*** Block opens ***
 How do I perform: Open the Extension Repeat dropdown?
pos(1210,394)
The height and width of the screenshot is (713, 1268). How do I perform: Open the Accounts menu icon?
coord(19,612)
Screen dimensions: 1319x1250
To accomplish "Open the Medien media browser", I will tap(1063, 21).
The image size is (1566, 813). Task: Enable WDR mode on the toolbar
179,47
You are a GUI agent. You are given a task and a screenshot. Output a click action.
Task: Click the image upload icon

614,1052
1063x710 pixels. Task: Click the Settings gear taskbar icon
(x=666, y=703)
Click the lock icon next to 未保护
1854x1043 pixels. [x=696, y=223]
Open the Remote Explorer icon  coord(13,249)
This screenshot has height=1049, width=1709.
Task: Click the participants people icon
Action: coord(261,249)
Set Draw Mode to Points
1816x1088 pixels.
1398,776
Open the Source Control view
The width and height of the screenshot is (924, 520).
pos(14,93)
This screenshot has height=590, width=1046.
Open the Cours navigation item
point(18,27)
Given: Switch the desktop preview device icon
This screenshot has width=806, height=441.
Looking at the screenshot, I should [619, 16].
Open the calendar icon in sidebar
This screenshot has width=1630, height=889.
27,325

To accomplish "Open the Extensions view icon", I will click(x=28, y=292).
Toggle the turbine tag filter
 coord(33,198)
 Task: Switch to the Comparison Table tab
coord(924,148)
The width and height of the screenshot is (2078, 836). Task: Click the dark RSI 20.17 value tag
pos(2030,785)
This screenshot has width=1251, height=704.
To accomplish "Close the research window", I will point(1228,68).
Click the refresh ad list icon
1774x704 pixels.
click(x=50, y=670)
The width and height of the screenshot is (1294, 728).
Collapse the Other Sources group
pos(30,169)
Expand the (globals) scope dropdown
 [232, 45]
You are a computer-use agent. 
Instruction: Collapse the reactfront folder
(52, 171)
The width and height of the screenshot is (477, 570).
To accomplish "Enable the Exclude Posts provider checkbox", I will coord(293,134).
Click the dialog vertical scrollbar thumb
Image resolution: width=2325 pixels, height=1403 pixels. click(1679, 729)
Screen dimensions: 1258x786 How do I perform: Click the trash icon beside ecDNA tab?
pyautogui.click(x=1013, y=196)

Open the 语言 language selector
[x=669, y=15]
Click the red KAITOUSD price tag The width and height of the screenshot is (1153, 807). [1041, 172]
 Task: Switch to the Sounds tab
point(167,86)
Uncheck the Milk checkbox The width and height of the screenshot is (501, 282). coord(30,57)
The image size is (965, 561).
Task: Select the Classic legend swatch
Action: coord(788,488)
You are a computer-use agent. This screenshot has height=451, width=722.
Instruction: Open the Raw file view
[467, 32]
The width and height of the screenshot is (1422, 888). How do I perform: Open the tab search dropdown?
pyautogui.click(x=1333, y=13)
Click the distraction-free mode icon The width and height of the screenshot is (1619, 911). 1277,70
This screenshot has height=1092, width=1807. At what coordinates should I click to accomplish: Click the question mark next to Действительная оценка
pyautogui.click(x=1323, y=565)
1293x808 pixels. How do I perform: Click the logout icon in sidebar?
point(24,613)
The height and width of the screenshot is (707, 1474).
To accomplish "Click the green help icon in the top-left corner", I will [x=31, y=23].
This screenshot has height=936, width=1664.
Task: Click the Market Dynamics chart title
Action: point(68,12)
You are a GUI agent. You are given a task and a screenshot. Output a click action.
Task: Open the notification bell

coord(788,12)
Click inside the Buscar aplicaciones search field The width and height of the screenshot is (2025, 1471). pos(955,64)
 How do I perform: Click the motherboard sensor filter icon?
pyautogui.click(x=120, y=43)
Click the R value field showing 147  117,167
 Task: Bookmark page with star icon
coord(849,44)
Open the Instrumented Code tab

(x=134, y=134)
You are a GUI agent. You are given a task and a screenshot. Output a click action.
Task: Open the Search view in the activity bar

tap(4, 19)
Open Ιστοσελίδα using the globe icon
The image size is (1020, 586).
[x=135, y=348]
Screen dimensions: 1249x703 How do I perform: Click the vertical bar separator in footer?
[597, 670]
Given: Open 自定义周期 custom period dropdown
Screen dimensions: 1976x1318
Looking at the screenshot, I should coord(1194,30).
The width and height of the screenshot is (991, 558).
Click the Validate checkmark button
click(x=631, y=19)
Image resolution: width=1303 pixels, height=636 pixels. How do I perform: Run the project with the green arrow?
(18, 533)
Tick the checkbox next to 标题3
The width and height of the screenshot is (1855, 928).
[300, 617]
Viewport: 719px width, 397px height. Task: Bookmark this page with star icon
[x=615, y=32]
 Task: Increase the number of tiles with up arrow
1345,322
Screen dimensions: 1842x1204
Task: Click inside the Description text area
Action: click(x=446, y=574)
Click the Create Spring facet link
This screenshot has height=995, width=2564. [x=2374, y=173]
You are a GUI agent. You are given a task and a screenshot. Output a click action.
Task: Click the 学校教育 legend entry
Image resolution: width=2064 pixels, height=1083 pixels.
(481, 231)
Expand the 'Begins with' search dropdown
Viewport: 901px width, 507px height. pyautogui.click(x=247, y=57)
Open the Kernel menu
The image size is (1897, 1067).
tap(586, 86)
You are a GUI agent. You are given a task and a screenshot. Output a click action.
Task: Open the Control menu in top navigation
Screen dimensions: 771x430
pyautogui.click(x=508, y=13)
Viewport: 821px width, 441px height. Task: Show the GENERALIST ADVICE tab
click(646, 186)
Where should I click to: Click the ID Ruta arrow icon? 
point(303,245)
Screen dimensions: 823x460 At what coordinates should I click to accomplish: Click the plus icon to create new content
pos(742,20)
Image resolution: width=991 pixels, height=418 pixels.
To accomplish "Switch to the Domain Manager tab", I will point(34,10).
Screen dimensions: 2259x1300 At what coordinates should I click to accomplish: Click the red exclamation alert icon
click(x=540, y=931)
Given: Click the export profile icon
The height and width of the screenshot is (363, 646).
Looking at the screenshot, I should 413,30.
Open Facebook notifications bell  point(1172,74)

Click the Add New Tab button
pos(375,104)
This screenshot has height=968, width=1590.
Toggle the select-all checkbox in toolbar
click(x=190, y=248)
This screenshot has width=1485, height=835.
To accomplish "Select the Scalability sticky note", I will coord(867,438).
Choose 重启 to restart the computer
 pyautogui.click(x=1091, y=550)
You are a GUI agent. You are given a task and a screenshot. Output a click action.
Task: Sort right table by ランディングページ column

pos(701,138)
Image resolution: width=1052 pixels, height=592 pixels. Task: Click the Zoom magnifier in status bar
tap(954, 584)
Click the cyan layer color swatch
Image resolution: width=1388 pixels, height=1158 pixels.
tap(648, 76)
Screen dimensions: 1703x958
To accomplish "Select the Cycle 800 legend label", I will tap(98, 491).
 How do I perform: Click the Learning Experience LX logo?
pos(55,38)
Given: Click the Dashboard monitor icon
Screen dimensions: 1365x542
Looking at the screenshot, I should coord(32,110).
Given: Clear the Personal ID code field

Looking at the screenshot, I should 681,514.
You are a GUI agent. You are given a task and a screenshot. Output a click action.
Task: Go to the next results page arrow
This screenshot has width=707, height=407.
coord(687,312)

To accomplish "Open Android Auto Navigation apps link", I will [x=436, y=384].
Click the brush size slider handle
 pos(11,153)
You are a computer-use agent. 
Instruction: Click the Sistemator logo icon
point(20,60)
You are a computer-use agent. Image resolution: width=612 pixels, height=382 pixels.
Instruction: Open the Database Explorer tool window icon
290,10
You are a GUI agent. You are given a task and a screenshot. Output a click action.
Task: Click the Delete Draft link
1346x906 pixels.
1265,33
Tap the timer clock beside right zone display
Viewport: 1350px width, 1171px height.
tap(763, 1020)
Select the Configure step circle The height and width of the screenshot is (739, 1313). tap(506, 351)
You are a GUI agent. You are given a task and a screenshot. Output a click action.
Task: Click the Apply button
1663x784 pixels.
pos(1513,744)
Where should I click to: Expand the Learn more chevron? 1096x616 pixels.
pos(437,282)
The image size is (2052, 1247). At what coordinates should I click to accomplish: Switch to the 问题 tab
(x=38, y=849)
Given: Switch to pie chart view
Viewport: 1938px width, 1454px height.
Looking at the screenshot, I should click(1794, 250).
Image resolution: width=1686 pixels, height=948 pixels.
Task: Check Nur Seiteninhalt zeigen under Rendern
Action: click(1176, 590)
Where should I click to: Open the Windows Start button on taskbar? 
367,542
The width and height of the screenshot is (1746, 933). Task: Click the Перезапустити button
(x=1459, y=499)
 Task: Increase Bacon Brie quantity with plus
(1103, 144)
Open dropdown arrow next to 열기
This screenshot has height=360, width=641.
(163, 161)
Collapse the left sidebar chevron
*** Block closes ***
## WHAT THE TASK ASKS
Which lines above run from the one containing "This screenshot has width=806, height=441." to the one containing "The height and width of the screenshot is (707, 1474)."? Give them again exactly, both ends included.

## ANSWER FOR THE TASK
This screenshot has width=806, height=441.
Looking at the screenshot, I should [619, 16].
Open the calendar icon in sidebar
This screenshot has width=1630, height=889.
27,325

To accomplish "Open the Extensions view icon", I will click(x=28, y=292).
Toggle the turbine tag filter
 coord(33,198)
 Task: Switch to the Comparison Table tab
coord(924,148)
The width and height of the screenshot is (2078, 836). Task: Click the dark RSI 20.17 value tag
pos(2030,785)
This screenshot has width=1251, height=704.
To accomplish "Close the research window", I will point(1228,68).
Click the refresh ad list icon
1774x704 pixels.
click(x=50, y=670)
The width and height of the screenshot is (1294, 728).
Collapse the Other Sources group
pos(30,169)
Expand the (globals) scope dropdown
 [232, 45]
You are a computer-use agent. 
Instruction: Collapse the reactfront folder
(52, 171)
The width and height of the screenshot is (477, 570).
To accomplish "Enable the Exclude Posts provider checkbox", I will coord(293,134).
Click the dialog vertical scrollbar thumb
Image resolution: width=2325 pixels, height=1403 pixels. click(1679, 729)
Screen dimensions: 1258x786 How do I perform: Click the trash icon beside ecDNA tab?
pyautogui.click(x=1013, y=196)

Open the 语言 language selector
[x=669, y=15]
Click the red KAITOUSD price tag The width and height of the screenshot is (1153, 807). [1041, 172]
 Task: Switch to the Sounds tab
point(167,86)
Uncheck the Milk checkbox The width and height of the screenshot is (501, 282). coord(30,57)
The image size is (965, 561).
Task: Select the Classic legend swatch
Action: coord(788,488)
You are a computer-use agent. This screenshot has height=451, width=722.
Instruction: Open the Raw file view
[467, 32]
The width and height of the screenshot is (1422, 888). How do I perform: Open the tab search dropdown?
pyautogui.click(x=1333, y=13)
Click the distraction-free mode icon The width and height of the screenshot is (1619, 911). 1277,70
This screenshot has height=1092, width=1807. At what coordinates should I click to accomplish: Click the question mark next to Действительная оценка
pyautogui.click(x=1323, y=565)
1293x808 pixels. How do I perform: Click the logout icon in sidebar?
point(24,613)
The height and width of the screenshot is (707, 1474).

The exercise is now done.